When combined with ICI treatment, RT have shown improved efficacy in preclinical studies [17-20] and clinical trials [21-25]. In TUBO and MC38 tumor models, high levels of radiation (12 Gy for TUBO and 20 Gy for MC38) combined with PD-L1 blockade synergistically amplified the antitumor effect, which was correlated with a reduction of MDSCs mediated by tumor infiltrating CD8+ T cells [17]. Similarly, in LLC tumor model, radiation (6 Gy in 3 fractions) and anti- PD-L1 antibody effectively inhibited tumor growth compared to either therapy alone [19]. A recent clinical study evaluated whether SBRT could enhance the effect of ICI treatment in patients with advanced NSCLC. Interestingly, PD-L1-negative patients had the largest benefit of improved overall survival and progression-free survival in the combined treatment of RT [24]. These results suggest that RT may convert the immunosuppressive TME to a more ICI-responsive one. One more important finding is no increase in treatment-related toxic effect.

The therapeutic effect of anti-PD-L1 antibody was initially assumed to result from blockade of PD-L1 expressed on the tumor cell itself. However, several recent studies highlighted the essential roles of PD-L1 expressed on host myeloid cells. These studies suggest that PD-L1 on DCs, macrophages and MDSCs rather than tumor cells is the relevant mechanistic target for PD-1/PD-L1 inhibitors [83,84].

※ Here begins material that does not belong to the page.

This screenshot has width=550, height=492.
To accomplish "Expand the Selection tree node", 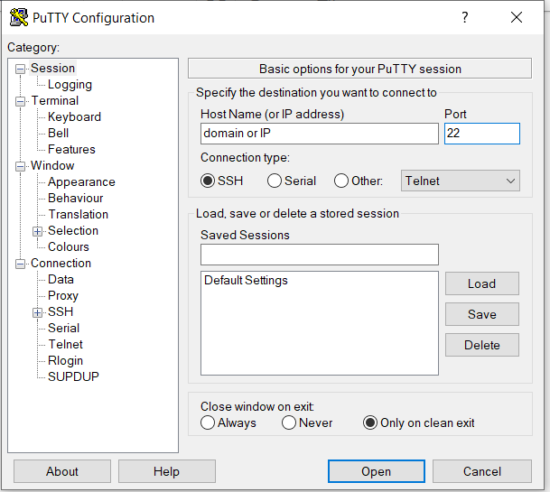I will click(x=38, y=231).
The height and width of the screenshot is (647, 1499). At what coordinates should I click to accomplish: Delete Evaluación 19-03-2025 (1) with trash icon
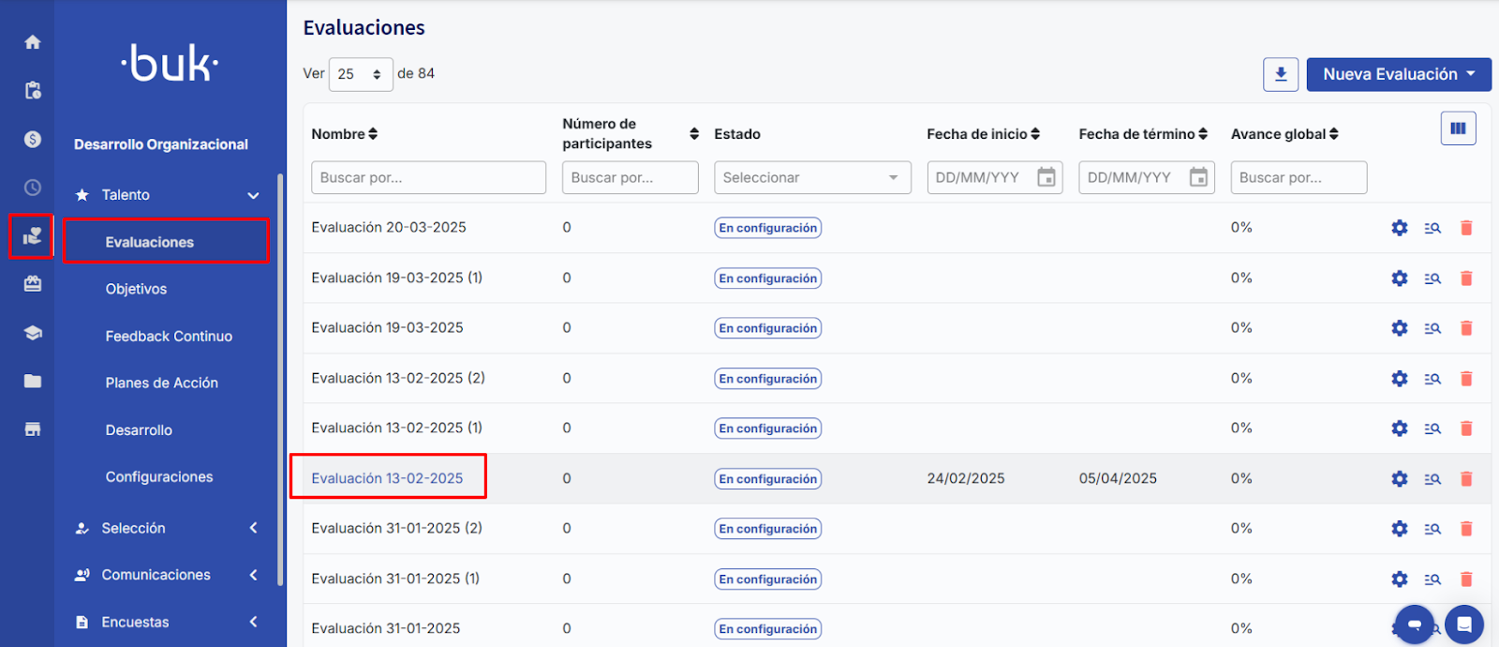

For the combined treatment with RT, numerous studies so far have focused on ICIs, which target PD-1/PD-L1 interactions. The available data provide evidence that the therapeutic efficacy of RT could be enhanced when combined with MDSC targeting therapy.

Conclusion

RT-mediated immune responses support both tumor immune recognition and tumor immune evasion. Thus, combining RT and immunotherapy can be a rational strategy to improve cancer treatment. Numerous studies have shown promising results in the combination of RT and immunotherapy. However, translational research behind this approach is still needed to maximize the therapeutic efficacy and increase the response rate in cancer patients. In the light of therapeutic resistance, recent studies highlight the immunosuppressive TME which promote tumor immune evasion. MDSCs are increasingly recognized as important contributors to immunosuppression in the TME and are also closely associated with resistance to RT. Therefore, MDSC targeting could be a successful complementary strategy for RT, and also RT combined with other therapies. Further work is needed to identify specific markers for MDSCs, which would enable the development of methods to selectively target these cells. Improving specificity in targeting MDSCs could help to find the strategy to maximize the efficacy of antitumor therapies.